Mehmet babasına baktı göz ucuyla. Aylardır konuşmuyorlardı Alânur'la olan ilişkisi yüzünden. O an farketti babasını ne kadar özlediğini. Babasının dolu ve kızarık gözlerine,titreyen ellerine baktı.Yanına gidip eğildi ve elini babasının elinin üstüne koydu.
M: Babacım,iyi misin?

Aylardır onunla konuşmayan hatta yüzüne bile bakmayan oğlunun birden bire bunu yapması şaşırtmıştı Ziya'yı. Ne diyeceğini bilemezken
M: Iyi ol...Eminim Alânur hanım da iyi olacaktır.
Dedi ve güven vermek ister gibi gülümsedi Mehmet. Bu sırada odanın kapısı açıldı ve doktor çıktı içeriden.
Y(Yasemin): Alânur Talun'un yakınları?
Z: Biziz
Y: Alânur hanım da,bebek de gayet iyi,her şey yolunda

Ziya az sonra kopacak fırtınayı bile bile derin bir nefes aldı
Z: Teşekkür ederiz
Dedi ve sonra gözleri Beste'ninkilerle kesişti. Durumu tek bilen kişi Beste'ydi ve o da şu an "Ne yapacağız?" Der gibi bakıyordu. Diğer 4 kişi bir-birine bakıyor sanki az önce duyduklarından şüphe ediyorlardı.
S: "Bebek de gayet iyi" ne demek, Baba?

Ilk konuşabilen Selçuk olmuştu. Ziya ne cevap verebileceğini bilemezken.
M: Baba bu ne demek?! Dalga mı geçiyorsunuz ya bizimle?! O kadınla ilişkin olması yetmedi,bir de çocuk mu yaptın?
Dedi Mina ileri gelerek. Beste durumu görüp
B: Bence şimdi bunları konuşmanın sırası değil
M: Hayır,tam da sırası!
A: Bir dakika,abla? Sen niye şaşırmadın? Biliyor muydun?

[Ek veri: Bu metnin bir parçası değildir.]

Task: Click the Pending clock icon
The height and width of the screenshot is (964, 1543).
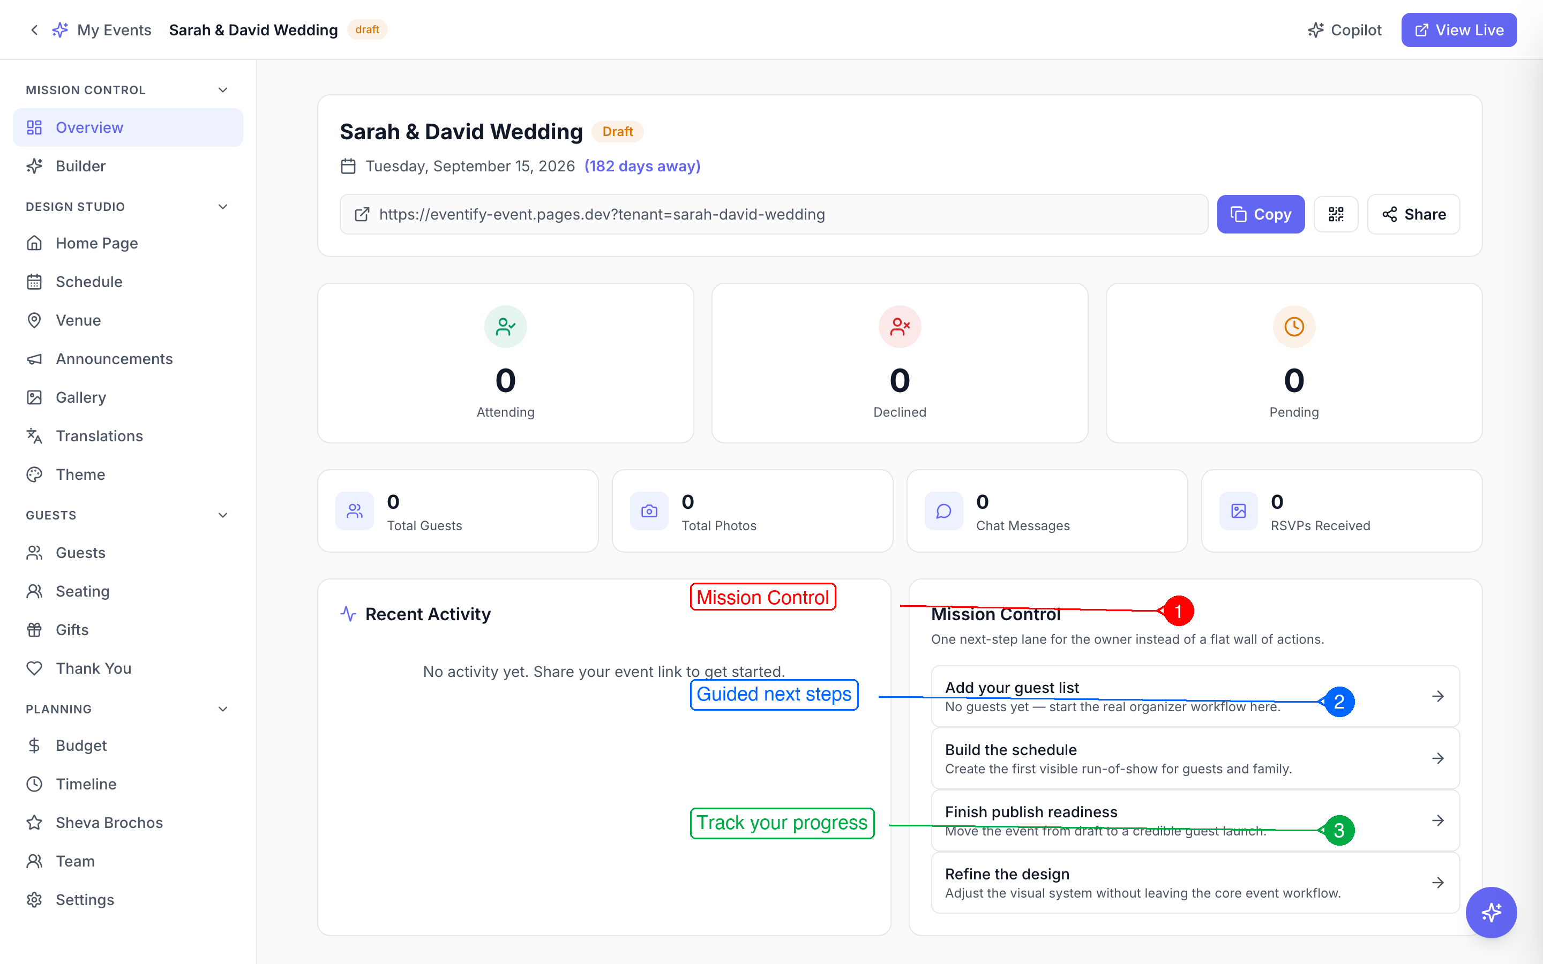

Beste bir şey demeyip susunca
A: Inanamıyorum sana gerçekten! Bravo ya bravo! Üçünüz ne güzel aile olmuşsunuz,maşallah! Allah mutluluğunuzu bozmasın!
B: Aslı ben-
A: Hiç bir şey duymak istemiyorum!

Selçuk abisine bakıp
S: Abi,bir şey demeyecek misin bu rezilliğe? Yoksa gidip babamın elini tutup "hayırlı olsun" mu diyeceksin?
M: Ben de en az sizin kadar şaşkınım,Selçuk...Bir açıklama bekliyorum
Z: Açıklayacak bir şey yok...Alânur hamile ve bir çocuğumuz olacak
S: Kız mı erkek mi? Yok yani kızsa pembe,erkekse mavi patik alacağız da. Ya sen bizi çıldırtmak mı istiyorsun?!
Z: Sesinin tonuna dikkat et,Selçuk. Evet,biliyorum sizin için ani oldu,ama biz konuşacaktık sizinle
M: Ne zaman? Bebek doğunca fotosunu çekip aile grubuna atıp "Bi maşallah alırız" diyerek mi haber edecektiniz?
Z: Mina,ne kadar kabullenmeseniz de o da sizin kardeşiniz
M: Annemden başka bir kadınla yatıp yaptığın o p*ç benim hiç bir şeyim değil,olmayacak!
Dedi Mina ve arkasını dönüp gitti. Onun arkasından giden de Selçuk'tu.

Bölümün sonu

Merhabalar,nasılsınız? Bölüm çoook uzun olacağı için 2 part yazmaya karar verdim ama her ikisi bu gün gelecek.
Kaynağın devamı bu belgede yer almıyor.